BRANDON — This time, it's a resident who says the homeowners association isn't following the rules.

And Bellefonte resident Nick Durham said he is prepared to spend hours in a hot garage perusing reams of files to ensure his HOA complies with Florida statutes.

Durham has been in an ongoing battle with the HOA of Bellefonte, an upscale 21-property subdivision off Lumsden Road, claiming it is not abiding by state regulations regarding record keeping, among other matters.

He sued the association but lost the lawsuit in August 2008 when the court determined that the information Durham requested from the HOA was unduly burdensome. Information he requested included: records dealing with competitive bids on maintenance projects, architectural review committee meeting minutes, disclosure of conflicts of interest, street lighting contracts and deed restriction enforcement records.

Because HOA attorney Dan Pilka did not agree to have the case heard by a particular mediator, the courts denied the HOA the right to collect attorney's fees from Durham. Pilka appealed that judgment in circuit court.

"Because he (Durham) is such a complainer, the other 20 home­owners shouldn't have to pay the attorney's fees," said Pilka, a Brandon lawyer. Pilka declined to say how much the attorney's fees were, but an affidavit Pilka filed in court claimed his fees were more than $10,000.

Last week, the court denied Pilka's request to collect attorney's fees.

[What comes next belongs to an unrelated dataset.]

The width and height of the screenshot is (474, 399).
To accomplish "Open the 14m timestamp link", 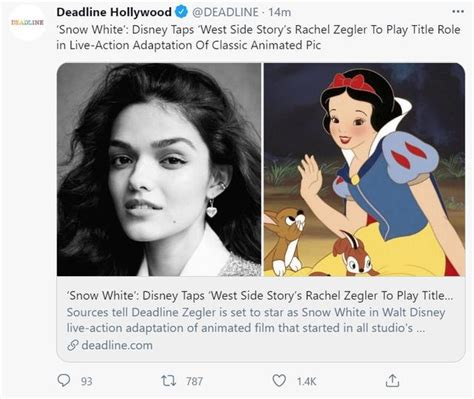I will click(x=280, y=12).
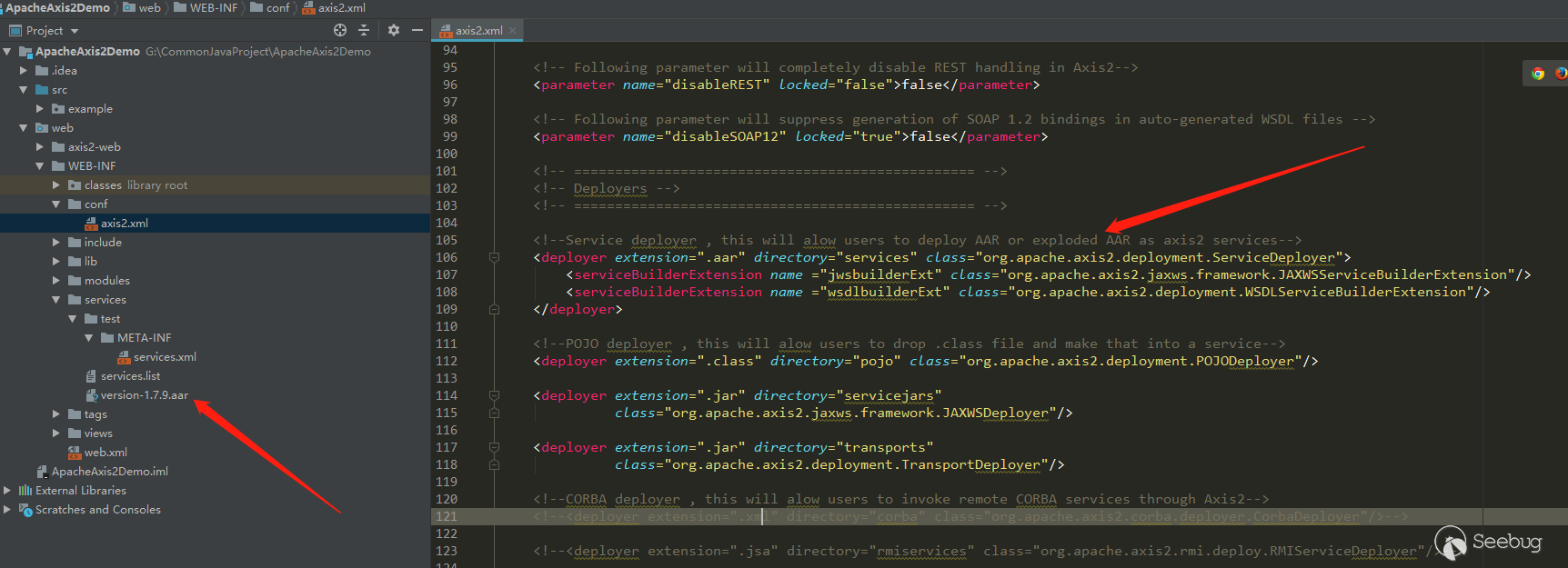Collapse the WEB-INF folder

pos(40,165)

Durham responded by filing paperwork with the court to collect attorney's fees he may be entitled to from the HOA.

Durham said the HOA is unnecessarily spending time and money on a frivolous judgment against him when it should be concentrating on putting its records in order.

Durham, an information technology consultant, said he knew little about HOA laws when he was elected vice president of the Bellefonte association in 2006. But Durham, who describes himself as a by-the-book kind of guy, promptly began researching statutes.

"I found out a lot of things we're doing wrong and abridging the rights of the homeowners in the process," Durham said. "I told myself we need to clean this up."

Instead of getting cooperation, however, he said he was discouraged from following the rules. He said he resigned from the board in January 2007.

"I couldn't be a part of a group that didn't operate within the law," Durham said. "I decided to clean up the HOA from the outside."

He requested meeting minutes and financial records, sending certified letters to the board demanding it turn over the information or face $50-a-day fines as permitted by Florida statutes.

Among his requests were records on the construction of the subdivision's gate in 1998, which he discovered was partially built on private property. Durham also wanted to know how residents were able to erect sheds that did not meet county code.

When the HOA didn't respond to all requests, he took the case to mediation in December 2007.

"I offered to settle several times," he said. "I was entitled to $4,000 (in fines). I would have settled for $2,000. When we didn't get anywhere with mediation, I filed a court action in small claims court."

Durham said he doesn't believe the HOA is trying to hide criminal actions.

"For some reason, this group of individuals doesn't want full transparency," Durham said. "I don't think they're stealing money or anything. They just think they're above the law."

Nonsense, Pilka said.

"This is a small association, and they are doing a very good job but still have an unhappy homeowner," Pilka said. "The judge found that what the statute required was overly burdensome. It's difficult following all the rules exactly, and the statutes change every year. … This association is doing the best job it can."

Concerned HOA members appealed to the state Legislature to pass a law last year giving residents access to homeowners association records for eight hours a month.

Late last month, Durham finally got the access he wanted. He spent two nights, four hours at a time, in the garage of the HOA president, scanning 800 pages of documents.

"I haven't had time to review everything, but I may have evidence of insurance malfeasance and the hiring of unlicensed contractors," he said. "I plan to keep on top of them until they're doing everything correctly."


Court documents show that it was the failure of attorney Daniel Pilka to follow Florida law -- exactly FS 720.311 -- that was the reason for the courts denying attorney's fees. But, it's always easy to blame others for their own fault. I think the court documents are speaking for itself!